Que faire alors ? Nous décidons maintenant d'acheter une carte SIM avec internet et faisons d'abord une pause dans un café pour un café et un sandwich falafel. S'asseoir fait du bien. Tout à notre aise, nous pouvons maintenant rechercher à nouveau des auberges avec notre nouvelle carte SIM et réalisons ensuite que l’auberge Waleed existe encore. Cependant, à un autre endroit. Et comme nous le remarquons sur la carte, à seulement un jet de pierre de l'endroit où nous sommes arrivés ce matin avec le bus. Notre trajet en taxi n'en valait donc doublement pas la peine.

Notre serveur nous apporte une cerise sur un cure-dent gratuite et nous lui demandons s'il connaît une alternative bon marché pour nous rendre à notre auberge. Nous ne voulons pas dépenser une fortune pour une autre course en taxi. Il parle pas très bien anglais et discute d'abord avec ses collègues, avant de finalement nous proposer de nous conduire avec sa voiture. Nous montons donc dans un vieux Caddy, cahoteux à travers les rues de Jéricho et arrivons à Waleed's Hostel. Enfin.

Nous entrons dans l'auberge et nous nous retrouvons ensuite au premier étage devant une réception vide. Sur la grande terrasse adjacente, nous sommes alors abordés dans notre langue familière. Un touriste allemand plus âgé est assis là avec un livre et nous dit que le propriétaire de l'auberge fait sûrement sa sieste. Nous nous asseyons donc un moment avec un thé sur la terrasse, mais décidons ensuite d’aller faire un peu de promenade. Il fait en effet vraiment beau. Et presque chaud comme en été.

Ce qui vient peut-être du fait que Jéricho est située à 250 mètres sous le niveau de la mer, la ville la plus basse du monde, comme nous le lisons. Cela permet d'avoir un climat toujours doux. De plus, nous remarquons à quel point cette ville est verdoyante. Nous ne sommes vraiment plus habitués à cela à Amman. Partout des palmiers, des arbres, des champs de chou et d’aubergines, et en général de nombreuses espaces verts. Les oiseaux chantent dans les arbres, dans les rues, il y a beaucoup de vélos et de vélos électriques. À part quelques montagnes de débris et de déchets, l’attention que nous recevons et les cris qui nous poursuivent, tout est vraiment très idyllique ici. Une vraie sensation de vacances, comme le souligne parfaitement Lea.

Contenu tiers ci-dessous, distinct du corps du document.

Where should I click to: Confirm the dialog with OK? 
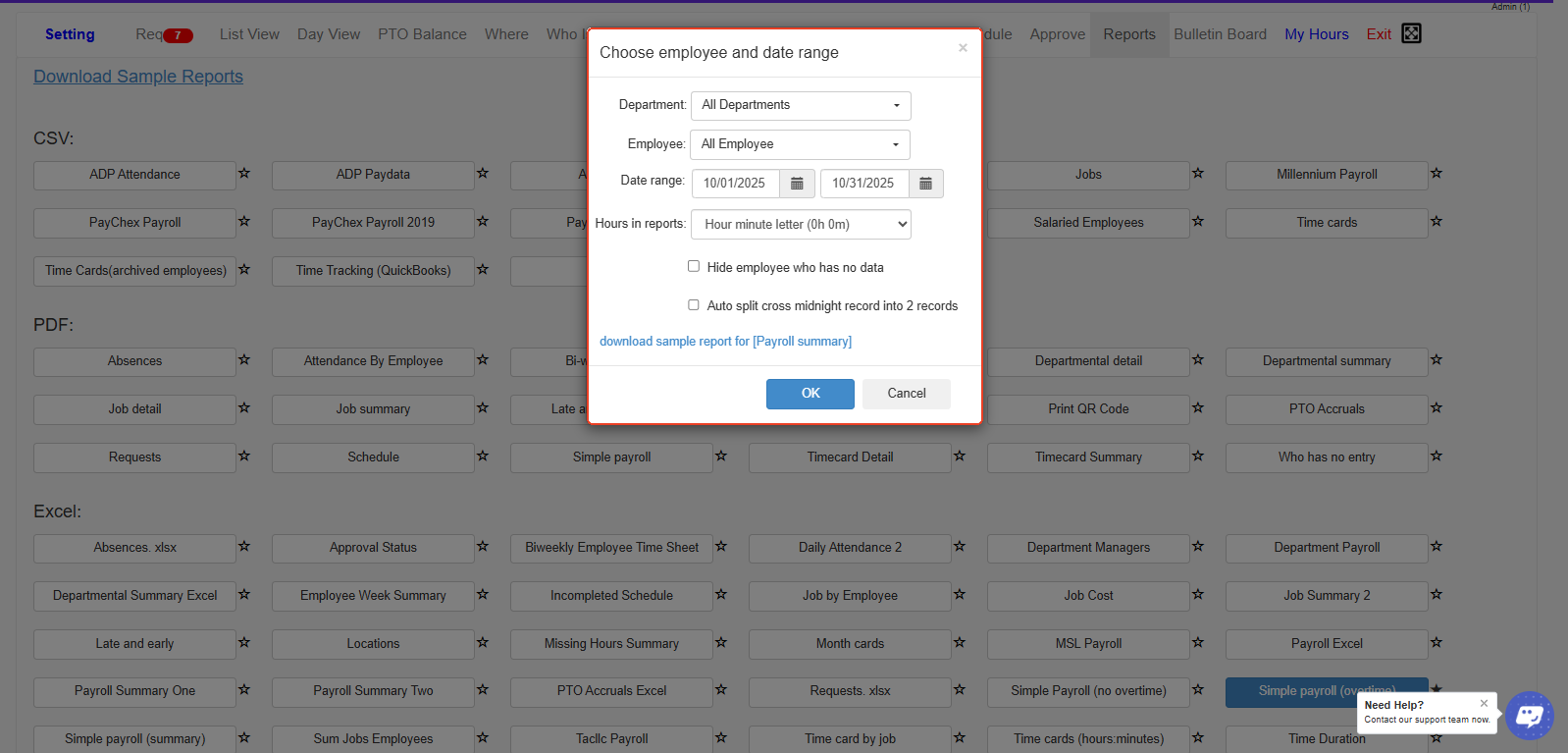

Cependant, nous ne flânons pas complètement au hasard dans les rues et les champs. Nous nous sommes informés au préalable que le Palais de Hisham se trouve dans les environs, une ancienne résidence omeyyade encore en ruines. C'est ici que le calife Hisham aurait résidé au 8ème siècle après J.-C. avant que le palais ne soit détruit par un tremblement de terre. Le point fort des ruines est le grand complexe des bains, qui possède un immense sol en mosaïque encore presque parfaitement préservé. Lorsque nous arrivons là-bas, nous découvrons cependant que ce complexe de bains est en rénovation (une énorme coupole doit y être construite), si bien que la mosaïque n'est pas visible pour l'instant. Dommage. Nous examinons néanmoins les autres ruines qui se présentent à nous sous le soleil du soir, et au petit musée sur le site, nous pouvons voir par animation à quoi le complexe des bains ressemblera après sa rénovation.

Le membre du personnel de sécurité nous accompagne un moment dans le musée et nous invite à prendre un thé dans la billetterie. Nous sommes donc restés un bref moment à discuter avec lui et l'autre membre du personnel, qui ferme maintenant le site et nous emmène avec sa voiture en ville. Pour cela, nous lui en sommes vraiment reconnaissants - nous n'avions même pas remarqué que nous avions tant marché.

Nous revenons dîner avec du houmous et des sandwichs dans un restaurant, puis nous faisons le chemin de retour vers l'auberge, où nous rencontrons Waleed sur la terrasse. Il a déjà entendu parler de nous par l'autre client allemand et nous dit qu'il a déjà amené nos bagages dans notre dortoir. Il nous explique également quelles visites il propose ici pour ses clients avec sa voiture. Il y a encore beaucoup à voir à Jéricho. Cependant, nous déciderons plutôt spontanément demain de ce que nous allons faire, et nous avons besoin d'abord d'un peu de repos. Le dortoir est rien que pour nous, et nous nous blottissons confortablement avec nos bouteilles d'eau chaude dans nos lits.